Stated goal A
In the forum post below, which damping value is passed to AffinityPropagation?
Stated goal B
Return the passage of the forum post between "df = pd.read_sql('select" and "w2 in addr])", inclusive, copied without change.

Text provided

'''

2

I have a DataFrame with IDs, names, and addresses. I would like to cluster the addresses via affinity propagation or another algorithm in order to fuzzy match/group on the address strings. This part I have:

import pandas as pd
import pyodbc
import numpy as np
from sklearn.cluster import AffinityPropagation
from pyjarowinkler import distance
from sklearn import metrics

conn = pyodbc.connect(r'DSN=<UserDSN>;')
df = pd.read_sql('select * from <InputTable>', conn)

addr = df['Addresses']
addr = np.asarray(addr)

jw = np.array([[distance.get_jaro_distance(w1,w2) for w1 in addr] for w2 in addr])

affprop = AffinityPropagation(affinity="precomputed", damping=.5)
affprop.fit(jw)

for cluster_id in np.unique(affprop.labels_):
    exemplar = addr[affprop.cluster_centers_indices_[cluster_id]]
    cluster = np.unique(addr[np.nonzero(affprop.labels_==cluster_id)])

'''

Dataset records
'''

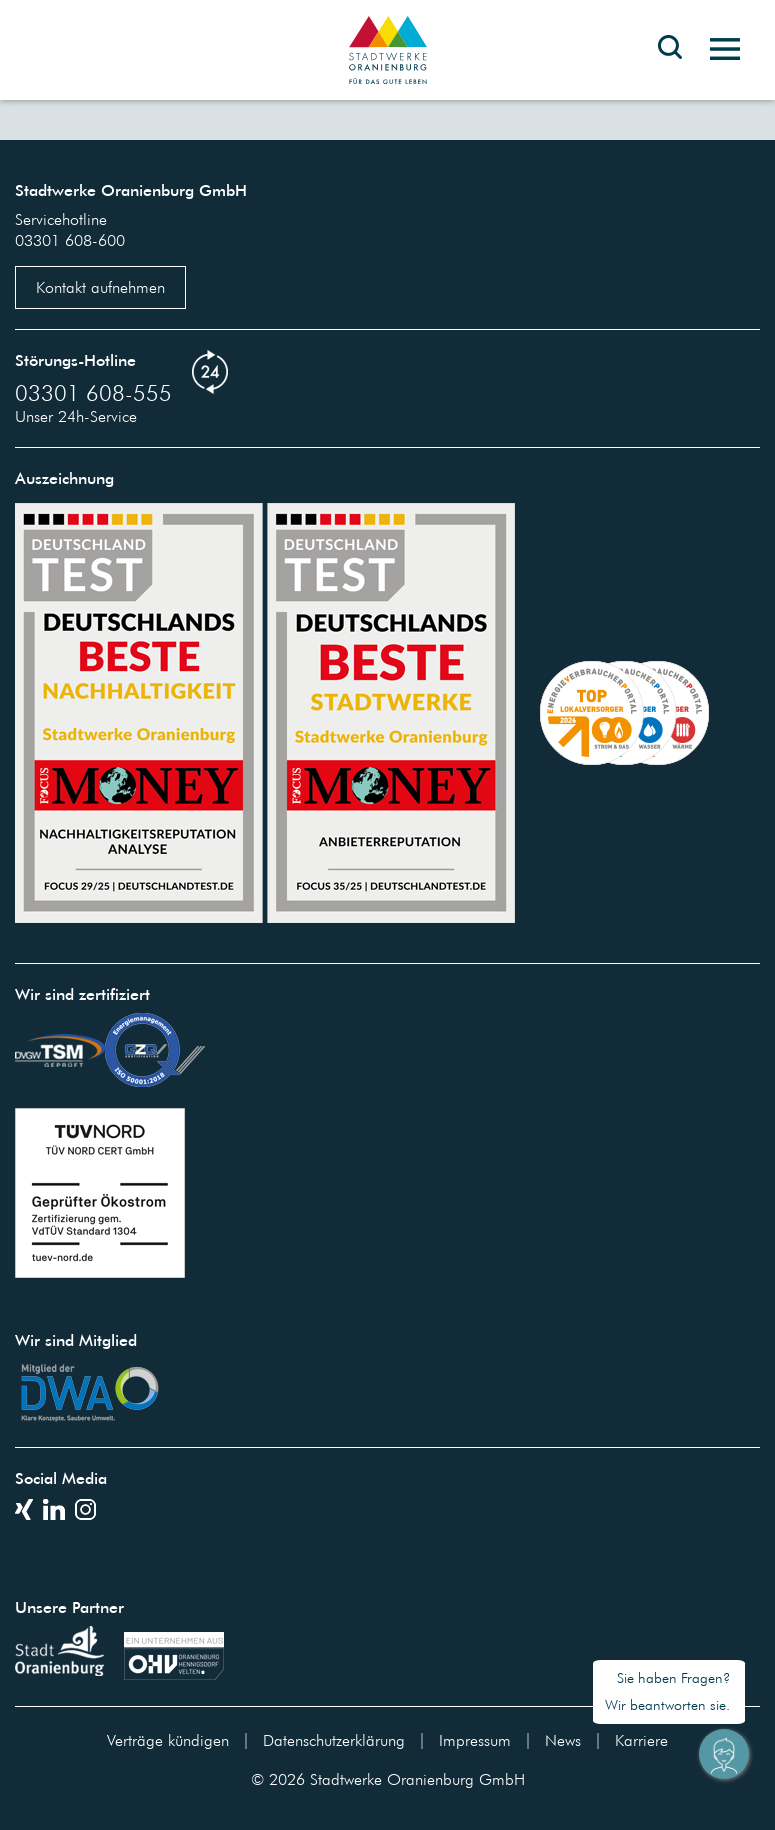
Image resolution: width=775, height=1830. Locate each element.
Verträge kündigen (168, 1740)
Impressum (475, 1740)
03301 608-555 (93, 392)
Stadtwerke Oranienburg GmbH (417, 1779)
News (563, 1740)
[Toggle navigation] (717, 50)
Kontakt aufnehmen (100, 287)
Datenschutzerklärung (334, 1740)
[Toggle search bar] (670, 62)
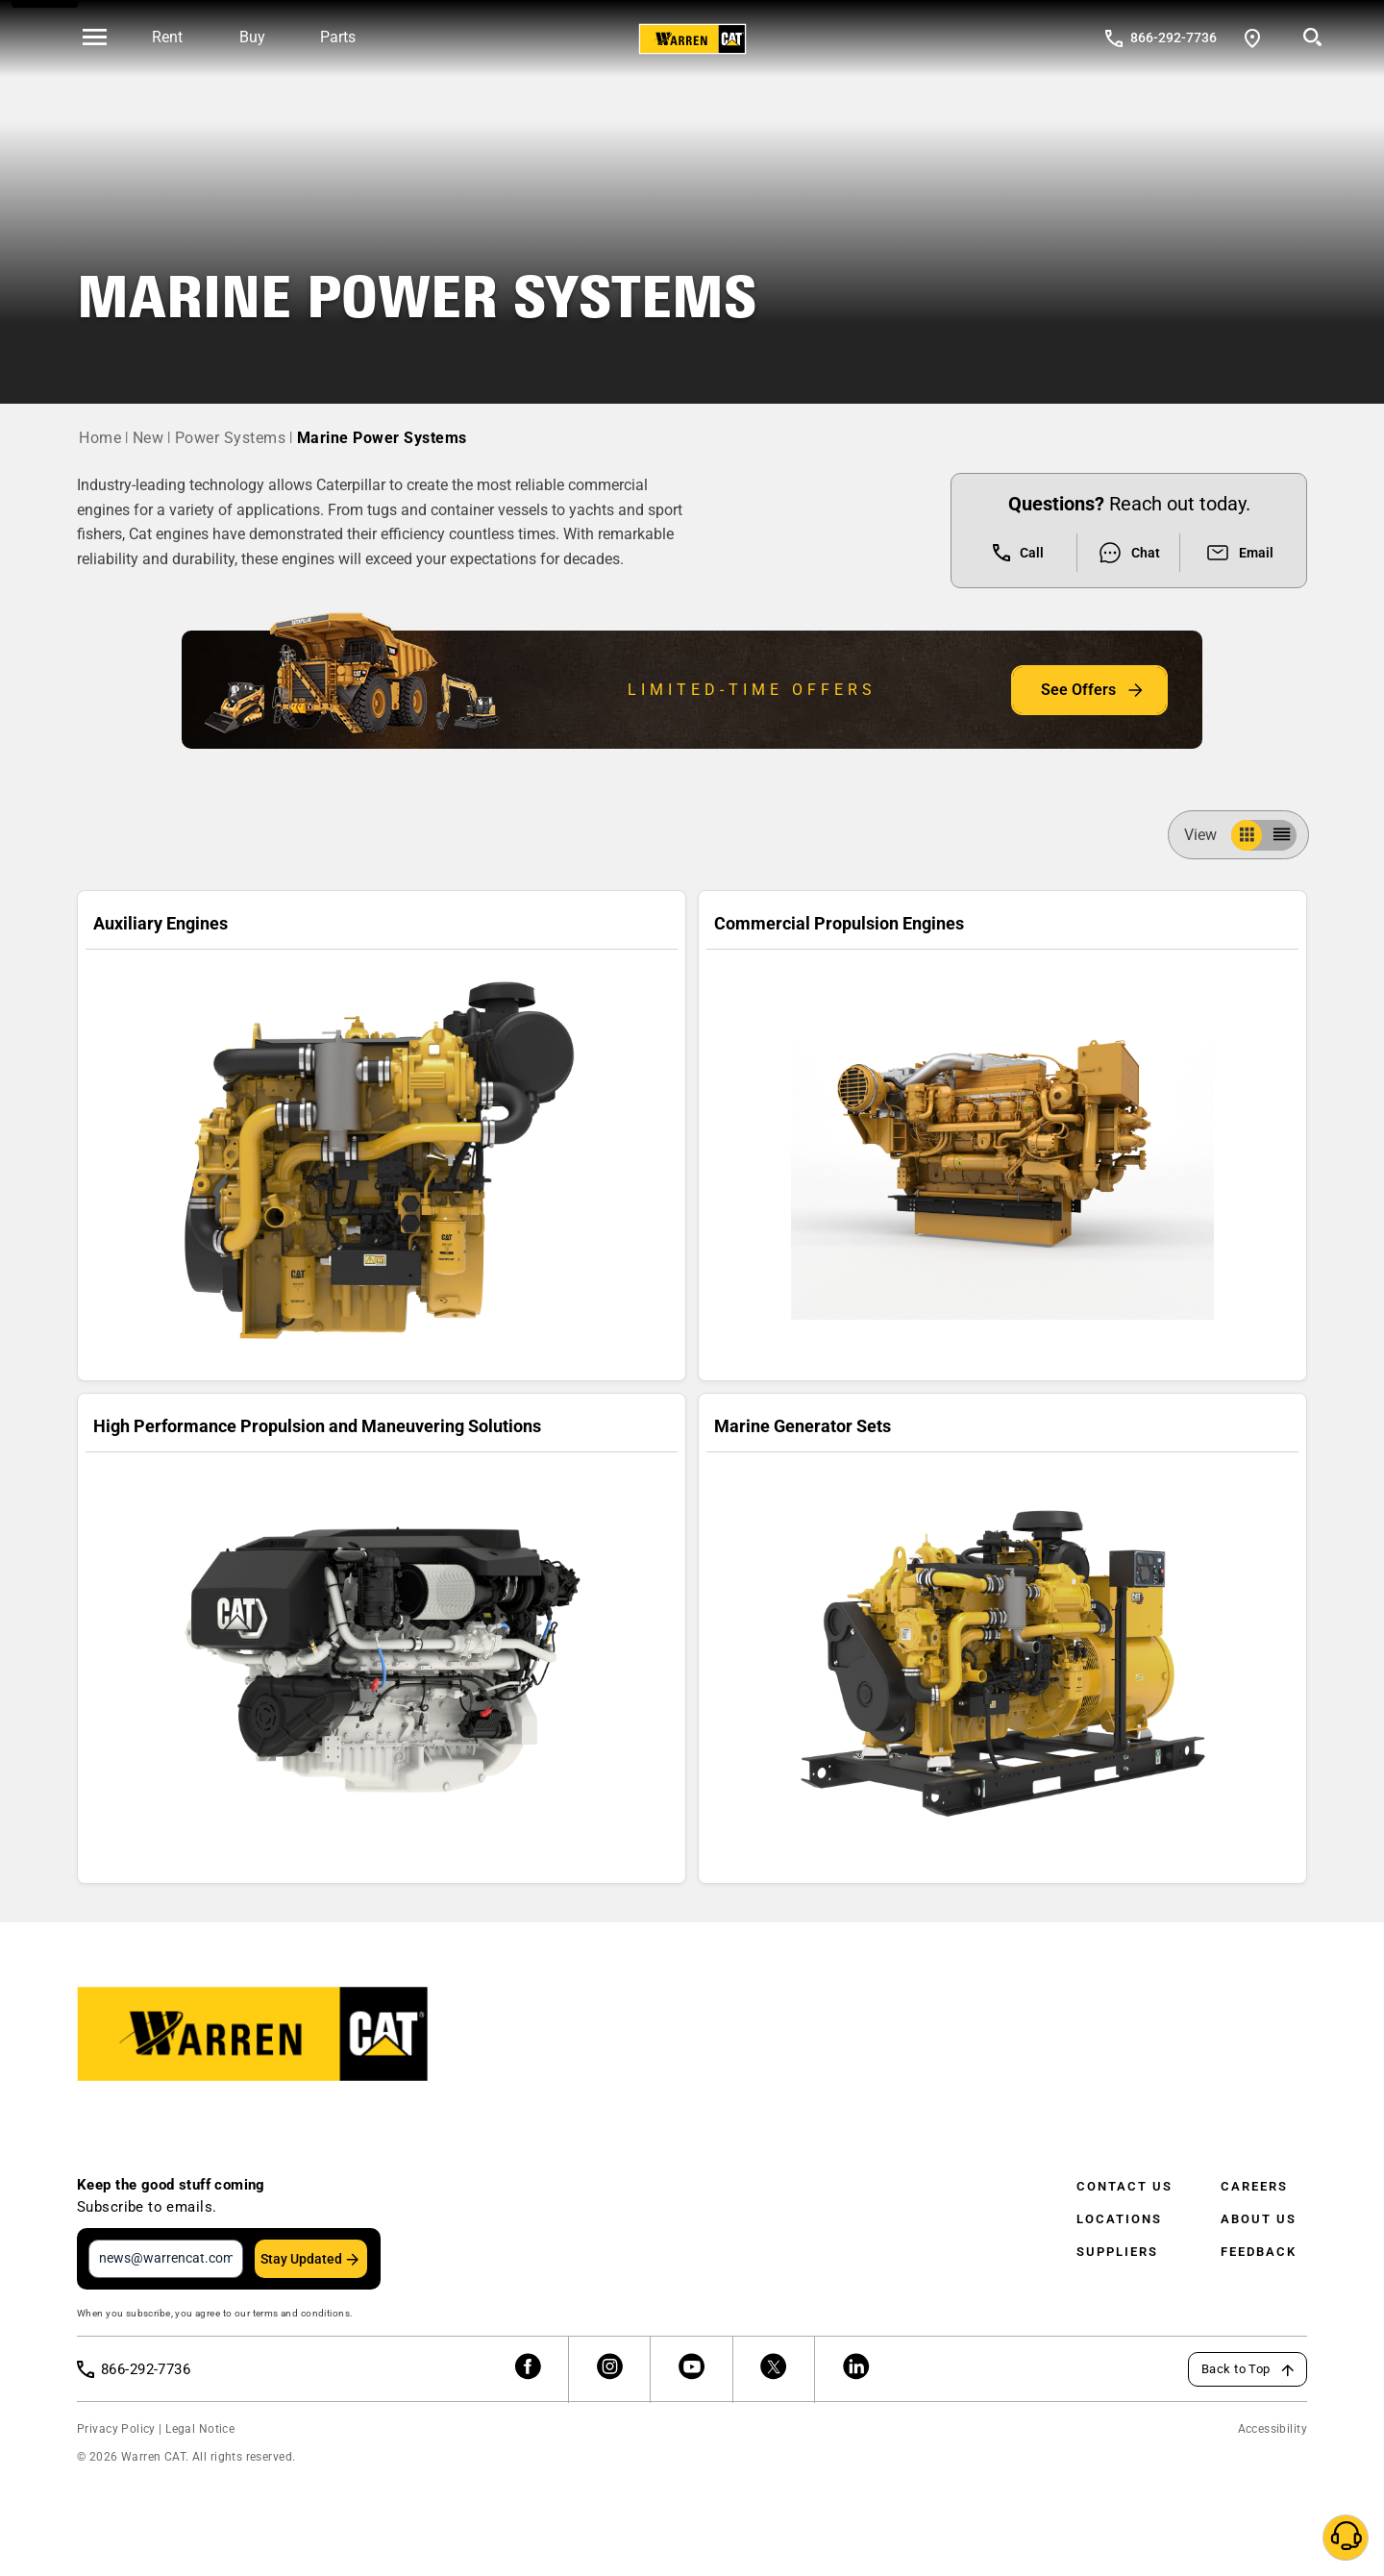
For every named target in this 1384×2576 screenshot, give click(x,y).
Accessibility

'''
'''

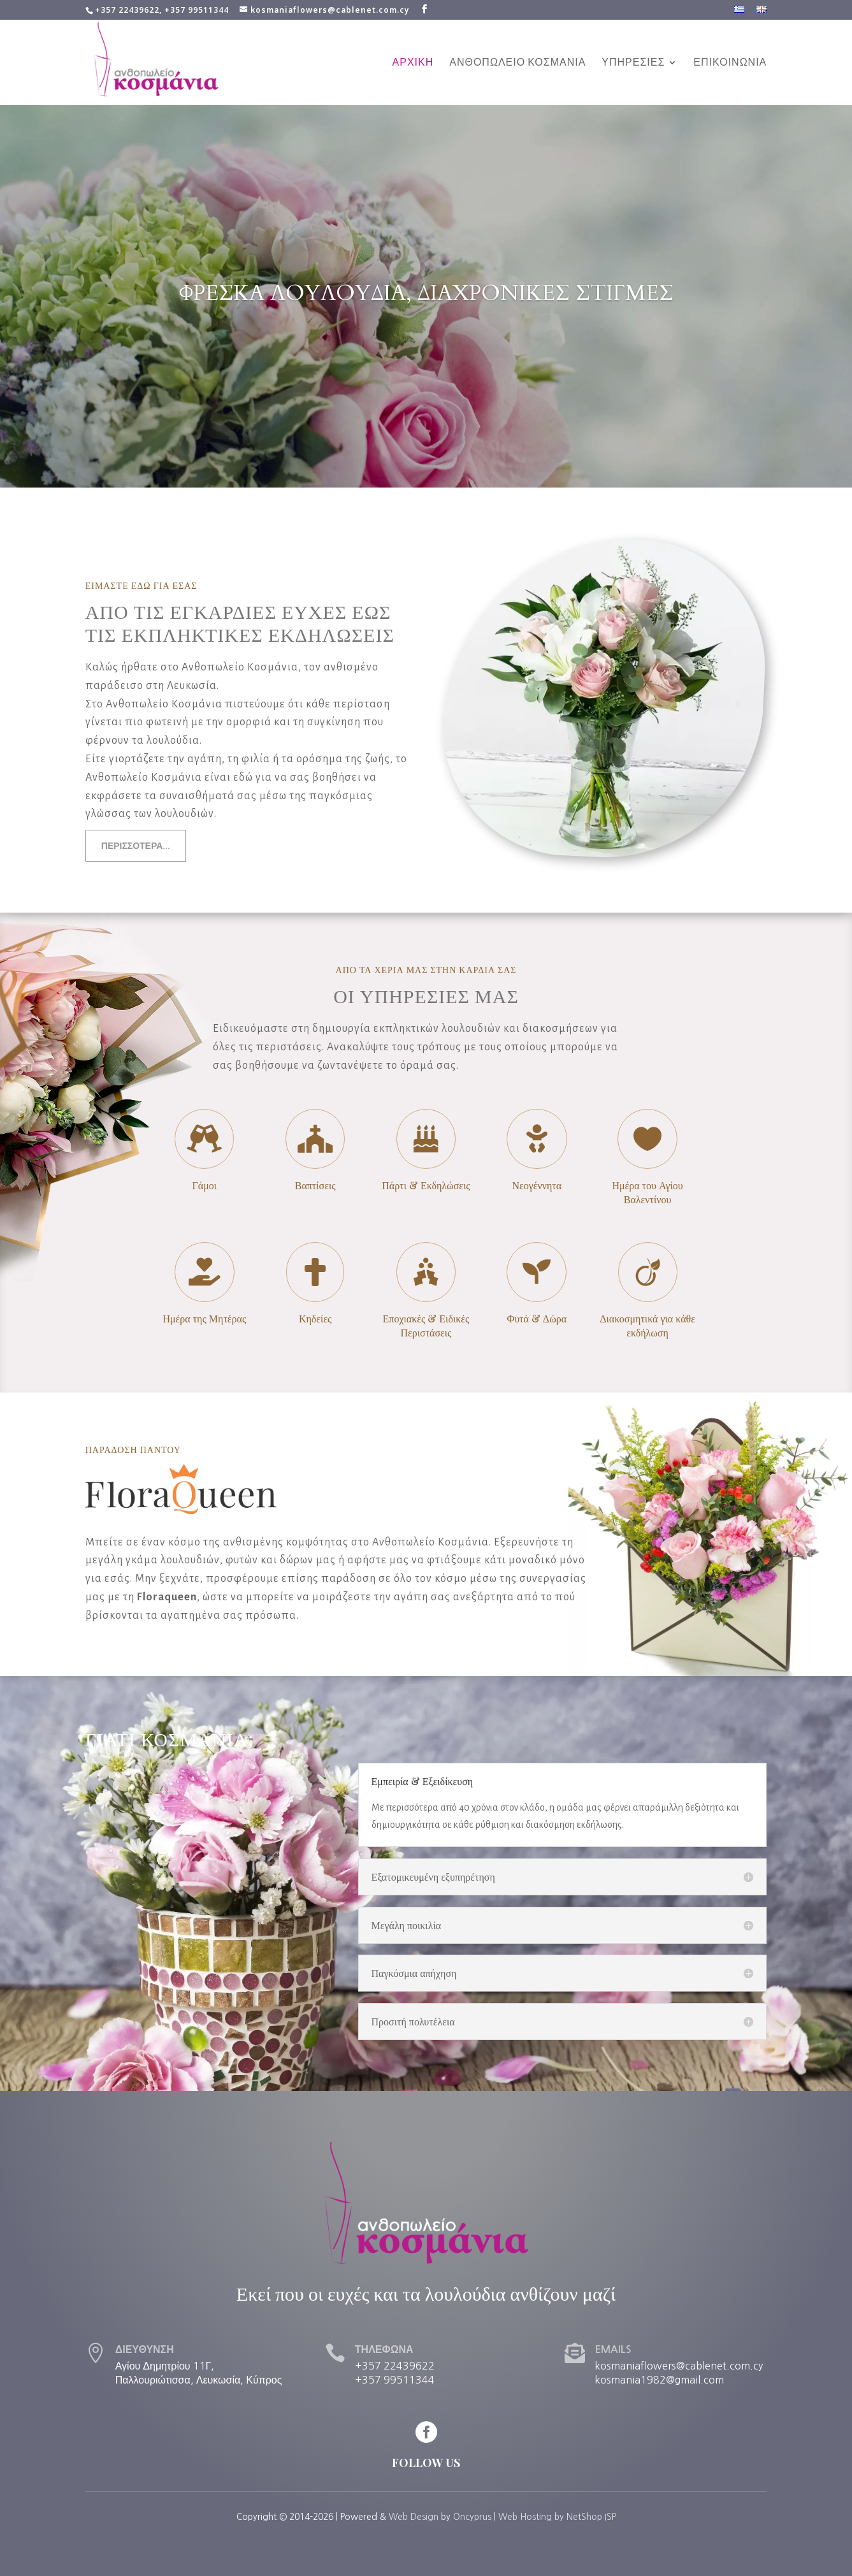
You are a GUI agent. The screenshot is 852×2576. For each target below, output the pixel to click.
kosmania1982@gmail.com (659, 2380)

'''
'''

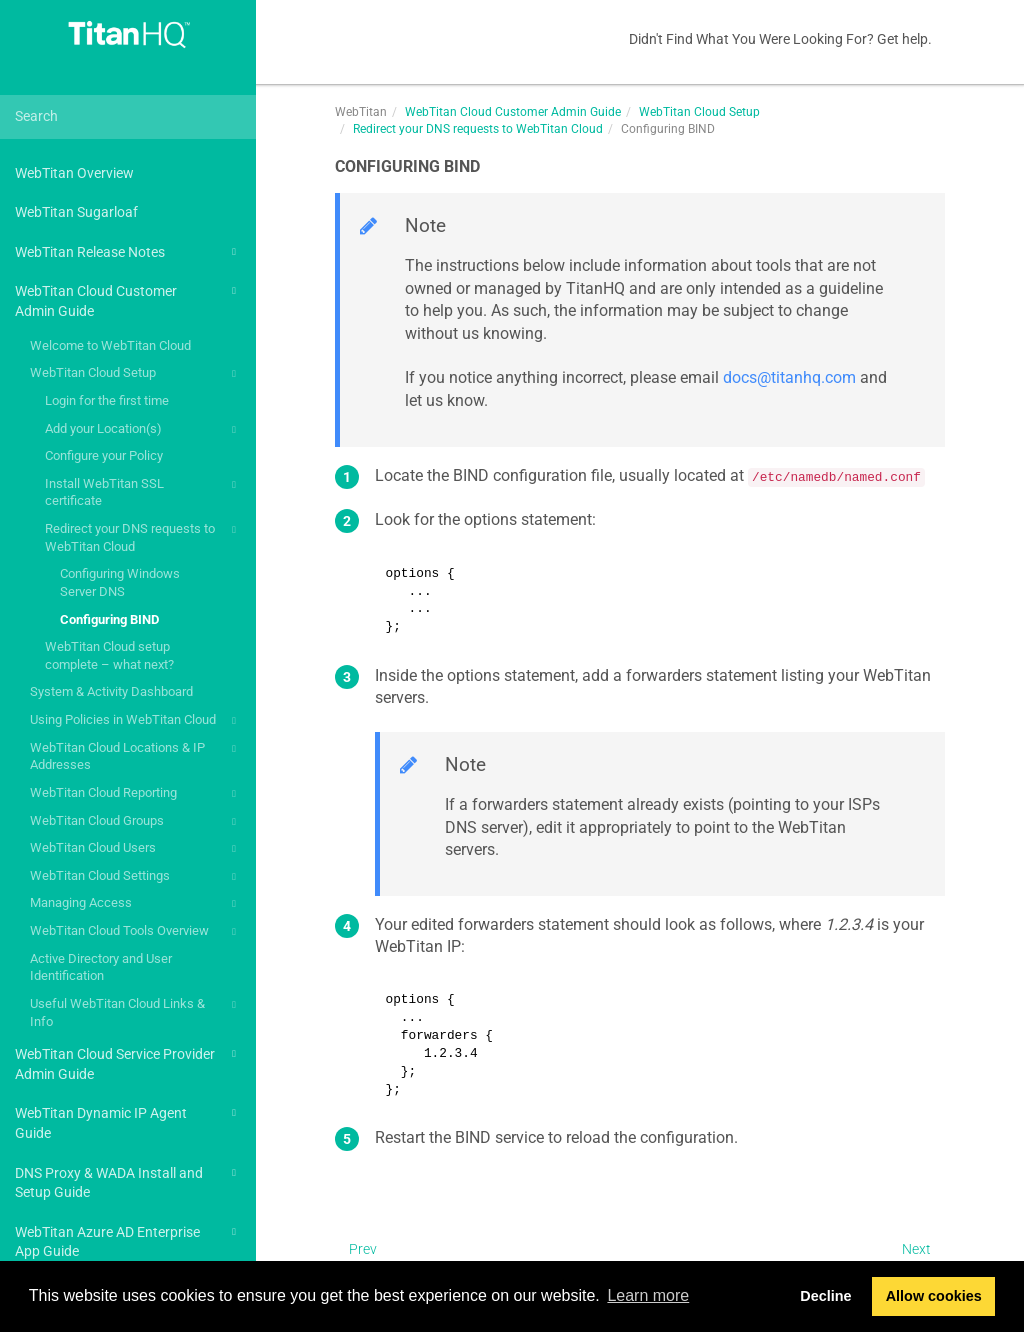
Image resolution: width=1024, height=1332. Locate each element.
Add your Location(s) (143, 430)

'''

Finished answer A
damping=.5

Finished answer B
df = pd.read_sql('select * from <InputTable>', conn)

addr = df['Addresses']
addr = np.asarray(addr)

jw = np.array([[distance.get_jaro_distance(w1,w2) for w1 in addr] for w2 in addr])